> Task requirements: In the lines from the line with "Given: Open the Sketcher icon in Ske toolbar" to the line with "Looking at the screenshot, I should [567, 304].", switch "Tap" to "Press" and leave everything else unchanged. Reproduce only those lines.

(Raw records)
★ ★ ★ ★ ★ ★ ★
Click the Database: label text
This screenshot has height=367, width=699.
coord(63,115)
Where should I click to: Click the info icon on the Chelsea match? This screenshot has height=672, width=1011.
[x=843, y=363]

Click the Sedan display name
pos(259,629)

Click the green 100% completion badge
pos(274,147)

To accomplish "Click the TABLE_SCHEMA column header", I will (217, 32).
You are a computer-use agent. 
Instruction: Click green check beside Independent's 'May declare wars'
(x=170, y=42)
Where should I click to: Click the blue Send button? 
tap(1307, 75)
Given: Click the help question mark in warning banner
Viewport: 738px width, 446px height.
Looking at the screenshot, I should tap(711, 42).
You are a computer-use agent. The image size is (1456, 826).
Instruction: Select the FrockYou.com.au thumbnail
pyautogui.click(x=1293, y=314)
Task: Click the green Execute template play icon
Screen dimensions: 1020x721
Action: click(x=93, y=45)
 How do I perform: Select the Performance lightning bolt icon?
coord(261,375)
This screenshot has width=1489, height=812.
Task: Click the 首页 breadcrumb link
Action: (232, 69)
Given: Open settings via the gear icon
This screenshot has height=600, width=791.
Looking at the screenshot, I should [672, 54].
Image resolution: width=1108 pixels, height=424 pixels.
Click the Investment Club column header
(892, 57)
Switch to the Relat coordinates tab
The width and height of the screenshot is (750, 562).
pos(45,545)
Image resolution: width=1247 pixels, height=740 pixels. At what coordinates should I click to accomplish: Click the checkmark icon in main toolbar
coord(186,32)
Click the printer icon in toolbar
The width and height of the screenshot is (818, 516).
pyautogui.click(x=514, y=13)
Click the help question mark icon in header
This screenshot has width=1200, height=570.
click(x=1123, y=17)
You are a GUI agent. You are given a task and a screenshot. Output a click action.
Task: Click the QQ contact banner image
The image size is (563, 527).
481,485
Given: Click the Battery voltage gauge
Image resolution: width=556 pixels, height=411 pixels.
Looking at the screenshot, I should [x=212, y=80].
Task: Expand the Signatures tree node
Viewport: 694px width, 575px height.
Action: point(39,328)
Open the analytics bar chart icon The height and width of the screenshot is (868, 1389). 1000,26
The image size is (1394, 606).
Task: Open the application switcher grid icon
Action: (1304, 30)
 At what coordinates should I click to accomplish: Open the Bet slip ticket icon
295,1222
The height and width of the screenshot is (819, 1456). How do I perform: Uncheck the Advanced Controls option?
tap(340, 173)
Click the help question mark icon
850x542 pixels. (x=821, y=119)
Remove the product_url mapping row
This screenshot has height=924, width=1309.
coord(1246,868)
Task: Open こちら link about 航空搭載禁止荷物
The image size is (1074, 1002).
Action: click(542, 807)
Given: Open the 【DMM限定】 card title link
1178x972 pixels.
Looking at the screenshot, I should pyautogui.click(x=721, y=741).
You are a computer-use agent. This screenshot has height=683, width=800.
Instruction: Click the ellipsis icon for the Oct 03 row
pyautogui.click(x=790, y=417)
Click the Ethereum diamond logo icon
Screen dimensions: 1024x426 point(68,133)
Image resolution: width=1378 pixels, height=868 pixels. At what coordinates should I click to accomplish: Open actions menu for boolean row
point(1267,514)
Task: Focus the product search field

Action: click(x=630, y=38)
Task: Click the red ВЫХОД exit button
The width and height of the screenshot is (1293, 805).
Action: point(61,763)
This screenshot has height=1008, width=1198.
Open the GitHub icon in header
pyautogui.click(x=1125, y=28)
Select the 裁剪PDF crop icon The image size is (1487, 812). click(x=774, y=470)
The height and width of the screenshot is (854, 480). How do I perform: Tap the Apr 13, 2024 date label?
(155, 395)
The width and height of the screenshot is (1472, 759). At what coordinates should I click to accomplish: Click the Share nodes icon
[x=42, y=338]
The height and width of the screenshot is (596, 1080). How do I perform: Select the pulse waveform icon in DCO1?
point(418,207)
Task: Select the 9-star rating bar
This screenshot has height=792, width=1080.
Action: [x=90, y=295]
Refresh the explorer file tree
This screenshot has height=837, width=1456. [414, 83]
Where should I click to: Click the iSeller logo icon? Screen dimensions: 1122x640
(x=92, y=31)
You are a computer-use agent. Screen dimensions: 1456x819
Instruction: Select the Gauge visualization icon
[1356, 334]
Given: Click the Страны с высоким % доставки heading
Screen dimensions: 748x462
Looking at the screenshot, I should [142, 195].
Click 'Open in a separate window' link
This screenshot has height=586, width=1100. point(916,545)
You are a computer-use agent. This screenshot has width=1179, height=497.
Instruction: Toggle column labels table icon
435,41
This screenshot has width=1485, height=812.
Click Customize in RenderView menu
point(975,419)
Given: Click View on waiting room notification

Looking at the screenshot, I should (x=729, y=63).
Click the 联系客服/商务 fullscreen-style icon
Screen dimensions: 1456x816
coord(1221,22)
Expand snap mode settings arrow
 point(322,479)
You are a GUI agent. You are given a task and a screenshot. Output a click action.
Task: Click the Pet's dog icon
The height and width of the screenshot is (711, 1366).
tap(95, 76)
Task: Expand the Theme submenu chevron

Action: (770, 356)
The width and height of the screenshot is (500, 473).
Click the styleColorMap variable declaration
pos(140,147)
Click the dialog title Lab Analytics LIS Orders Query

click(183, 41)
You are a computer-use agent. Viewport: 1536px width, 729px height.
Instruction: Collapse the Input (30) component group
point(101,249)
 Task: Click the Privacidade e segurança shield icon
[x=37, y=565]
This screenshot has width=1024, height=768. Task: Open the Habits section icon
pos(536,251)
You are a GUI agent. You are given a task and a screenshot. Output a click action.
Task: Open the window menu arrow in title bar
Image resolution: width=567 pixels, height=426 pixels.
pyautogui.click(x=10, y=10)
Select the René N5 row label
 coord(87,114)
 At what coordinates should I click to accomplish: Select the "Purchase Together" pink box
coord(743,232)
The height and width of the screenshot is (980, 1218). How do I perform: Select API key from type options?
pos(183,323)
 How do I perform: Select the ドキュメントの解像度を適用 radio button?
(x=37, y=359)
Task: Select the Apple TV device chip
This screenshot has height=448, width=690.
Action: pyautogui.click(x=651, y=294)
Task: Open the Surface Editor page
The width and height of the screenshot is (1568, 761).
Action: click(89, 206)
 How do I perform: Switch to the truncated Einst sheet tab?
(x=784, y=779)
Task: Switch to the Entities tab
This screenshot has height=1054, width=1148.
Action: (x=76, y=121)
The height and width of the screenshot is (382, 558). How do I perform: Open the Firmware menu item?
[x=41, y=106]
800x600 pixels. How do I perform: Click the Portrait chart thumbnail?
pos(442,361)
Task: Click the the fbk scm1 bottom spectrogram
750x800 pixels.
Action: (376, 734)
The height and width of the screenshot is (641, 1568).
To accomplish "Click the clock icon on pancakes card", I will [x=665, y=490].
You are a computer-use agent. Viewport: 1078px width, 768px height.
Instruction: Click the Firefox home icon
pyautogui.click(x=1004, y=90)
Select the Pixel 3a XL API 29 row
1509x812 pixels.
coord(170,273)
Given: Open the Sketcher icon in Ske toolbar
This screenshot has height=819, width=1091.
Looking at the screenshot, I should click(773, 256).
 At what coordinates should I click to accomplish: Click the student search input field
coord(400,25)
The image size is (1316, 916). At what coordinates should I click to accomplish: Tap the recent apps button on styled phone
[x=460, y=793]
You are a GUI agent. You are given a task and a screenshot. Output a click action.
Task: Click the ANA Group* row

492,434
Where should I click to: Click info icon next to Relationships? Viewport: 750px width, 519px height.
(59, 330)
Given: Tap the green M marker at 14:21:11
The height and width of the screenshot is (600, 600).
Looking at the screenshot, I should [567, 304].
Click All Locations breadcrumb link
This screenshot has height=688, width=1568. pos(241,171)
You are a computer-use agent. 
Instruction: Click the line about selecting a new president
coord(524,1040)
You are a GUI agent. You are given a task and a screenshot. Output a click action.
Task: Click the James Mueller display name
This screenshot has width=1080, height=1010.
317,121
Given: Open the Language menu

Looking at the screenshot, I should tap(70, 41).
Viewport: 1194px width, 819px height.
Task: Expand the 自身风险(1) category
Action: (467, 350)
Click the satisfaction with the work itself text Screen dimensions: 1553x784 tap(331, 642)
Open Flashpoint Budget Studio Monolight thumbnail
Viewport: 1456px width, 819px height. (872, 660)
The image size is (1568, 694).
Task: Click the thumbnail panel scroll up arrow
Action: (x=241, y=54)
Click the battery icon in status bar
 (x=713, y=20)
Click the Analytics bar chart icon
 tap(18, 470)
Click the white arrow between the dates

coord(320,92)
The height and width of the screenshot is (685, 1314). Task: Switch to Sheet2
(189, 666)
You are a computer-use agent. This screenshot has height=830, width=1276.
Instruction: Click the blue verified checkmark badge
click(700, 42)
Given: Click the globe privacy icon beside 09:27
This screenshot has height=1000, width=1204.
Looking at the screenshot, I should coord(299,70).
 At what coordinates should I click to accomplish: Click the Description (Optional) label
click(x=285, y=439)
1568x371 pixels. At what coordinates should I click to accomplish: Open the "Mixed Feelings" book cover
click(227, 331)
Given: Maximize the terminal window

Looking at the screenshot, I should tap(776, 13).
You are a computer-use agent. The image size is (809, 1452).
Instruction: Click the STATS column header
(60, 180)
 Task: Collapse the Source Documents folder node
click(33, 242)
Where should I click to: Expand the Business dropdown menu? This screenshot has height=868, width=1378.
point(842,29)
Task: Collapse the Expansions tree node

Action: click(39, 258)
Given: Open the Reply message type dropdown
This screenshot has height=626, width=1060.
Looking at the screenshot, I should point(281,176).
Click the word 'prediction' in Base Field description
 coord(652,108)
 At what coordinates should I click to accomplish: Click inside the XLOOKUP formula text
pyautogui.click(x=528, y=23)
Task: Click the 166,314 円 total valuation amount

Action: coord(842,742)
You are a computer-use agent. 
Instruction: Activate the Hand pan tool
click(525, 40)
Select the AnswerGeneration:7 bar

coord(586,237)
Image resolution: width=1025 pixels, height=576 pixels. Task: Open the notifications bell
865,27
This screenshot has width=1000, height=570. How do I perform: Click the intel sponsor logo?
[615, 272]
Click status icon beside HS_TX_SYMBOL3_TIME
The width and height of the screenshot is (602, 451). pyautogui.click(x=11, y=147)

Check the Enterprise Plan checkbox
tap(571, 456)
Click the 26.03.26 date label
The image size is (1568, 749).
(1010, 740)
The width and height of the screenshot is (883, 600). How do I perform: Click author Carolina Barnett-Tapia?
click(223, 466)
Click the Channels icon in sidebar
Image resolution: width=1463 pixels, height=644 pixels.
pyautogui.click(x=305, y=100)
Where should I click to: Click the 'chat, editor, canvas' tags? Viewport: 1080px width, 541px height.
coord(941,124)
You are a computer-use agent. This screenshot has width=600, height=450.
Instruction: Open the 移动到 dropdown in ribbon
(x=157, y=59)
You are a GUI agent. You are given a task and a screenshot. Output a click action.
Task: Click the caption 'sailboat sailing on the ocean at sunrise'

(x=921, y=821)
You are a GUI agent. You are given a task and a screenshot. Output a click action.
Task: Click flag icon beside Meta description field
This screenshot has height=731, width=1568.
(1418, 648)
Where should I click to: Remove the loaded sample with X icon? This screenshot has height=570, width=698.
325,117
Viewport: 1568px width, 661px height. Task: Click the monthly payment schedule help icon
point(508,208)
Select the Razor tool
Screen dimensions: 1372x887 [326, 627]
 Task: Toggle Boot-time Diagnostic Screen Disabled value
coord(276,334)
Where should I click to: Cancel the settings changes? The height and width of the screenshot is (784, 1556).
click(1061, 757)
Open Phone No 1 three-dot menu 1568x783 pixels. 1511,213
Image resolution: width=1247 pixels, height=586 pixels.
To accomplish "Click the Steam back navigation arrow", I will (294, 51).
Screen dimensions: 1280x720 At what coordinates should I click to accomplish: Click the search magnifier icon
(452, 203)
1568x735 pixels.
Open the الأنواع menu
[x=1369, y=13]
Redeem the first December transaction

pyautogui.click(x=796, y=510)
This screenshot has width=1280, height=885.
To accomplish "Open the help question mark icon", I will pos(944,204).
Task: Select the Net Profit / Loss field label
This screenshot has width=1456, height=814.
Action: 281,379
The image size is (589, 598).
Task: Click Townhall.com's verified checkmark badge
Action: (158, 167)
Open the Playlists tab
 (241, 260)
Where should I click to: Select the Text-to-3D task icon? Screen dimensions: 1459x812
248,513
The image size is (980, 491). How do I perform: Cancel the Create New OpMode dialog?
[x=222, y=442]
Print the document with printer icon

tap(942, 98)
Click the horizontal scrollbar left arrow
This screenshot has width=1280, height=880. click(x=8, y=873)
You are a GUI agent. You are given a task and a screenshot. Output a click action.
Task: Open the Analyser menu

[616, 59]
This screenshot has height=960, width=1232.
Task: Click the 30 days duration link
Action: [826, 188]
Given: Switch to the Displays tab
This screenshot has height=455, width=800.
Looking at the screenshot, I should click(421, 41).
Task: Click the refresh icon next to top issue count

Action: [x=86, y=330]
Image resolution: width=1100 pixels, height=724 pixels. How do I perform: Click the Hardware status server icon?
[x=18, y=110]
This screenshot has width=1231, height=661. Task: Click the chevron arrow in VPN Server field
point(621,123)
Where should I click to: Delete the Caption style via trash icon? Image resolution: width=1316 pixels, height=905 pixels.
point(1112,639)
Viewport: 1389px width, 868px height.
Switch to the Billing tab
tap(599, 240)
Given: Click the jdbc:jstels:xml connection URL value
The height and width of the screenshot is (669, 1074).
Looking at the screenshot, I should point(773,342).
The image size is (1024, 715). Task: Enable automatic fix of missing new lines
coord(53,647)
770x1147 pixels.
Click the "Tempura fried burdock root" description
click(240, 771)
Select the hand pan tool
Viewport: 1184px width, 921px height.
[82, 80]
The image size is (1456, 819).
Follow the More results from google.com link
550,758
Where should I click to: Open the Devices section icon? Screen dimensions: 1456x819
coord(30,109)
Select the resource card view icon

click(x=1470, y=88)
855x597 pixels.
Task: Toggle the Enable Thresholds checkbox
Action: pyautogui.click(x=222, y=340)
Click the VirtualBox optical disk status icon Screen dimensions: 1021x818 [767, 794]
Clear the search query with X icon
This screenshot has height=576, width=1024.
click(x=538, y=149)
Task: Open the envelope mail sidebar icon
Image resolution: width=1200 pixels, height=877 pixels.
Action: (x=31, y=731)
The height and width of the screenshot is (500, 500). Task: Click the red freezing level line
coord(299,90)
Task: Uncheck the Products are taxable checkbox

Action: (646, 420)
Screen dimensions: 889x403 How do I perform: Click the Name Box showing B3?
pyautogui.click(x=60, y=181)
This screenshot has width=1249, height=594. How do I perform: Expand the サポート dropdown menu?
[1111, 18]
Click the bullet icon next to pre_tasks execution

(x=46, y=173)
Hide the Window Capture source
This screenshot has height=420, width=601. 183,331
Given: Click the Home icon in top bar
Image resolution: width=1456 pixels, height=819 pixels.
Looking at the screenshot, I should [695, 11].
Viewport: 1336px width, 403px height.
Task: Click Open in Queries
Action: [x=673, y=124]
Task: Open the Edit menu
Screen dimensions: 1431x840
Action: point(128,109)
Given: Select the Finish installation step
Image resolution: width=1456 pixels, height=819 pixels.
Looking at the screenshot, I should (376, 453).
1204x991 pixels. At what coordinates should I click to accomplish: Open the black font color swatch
★ ★ ★ ★ ★ ★ ★
> Result below:
Given: Open the Sketcher icon in Ske toolbar
This screenshot has height=819, width=1091.
Looking at the screenshot, I should click(773, 256).
 At what coordinates should I click to accomplish: Click the student search input field
coord(400,25)
The image size is (1316, 916). At what coordinates should I click to accomplish: Press the recent apps button on styled phone
[x=460, y=793]
You are a GUI agent. You are given a task and a screenshot. Output a click action.
Task: Click the ANA Group* row

492,434
Where should I click to: Click info icon next to Relationships? Viewport: 750px width, 519px height.
(59, 330)
Given: Press the green M marker at 14:21:11
The height and width of the screenshot is (600, 600).
Looking at the screenshot, I should [567, 304].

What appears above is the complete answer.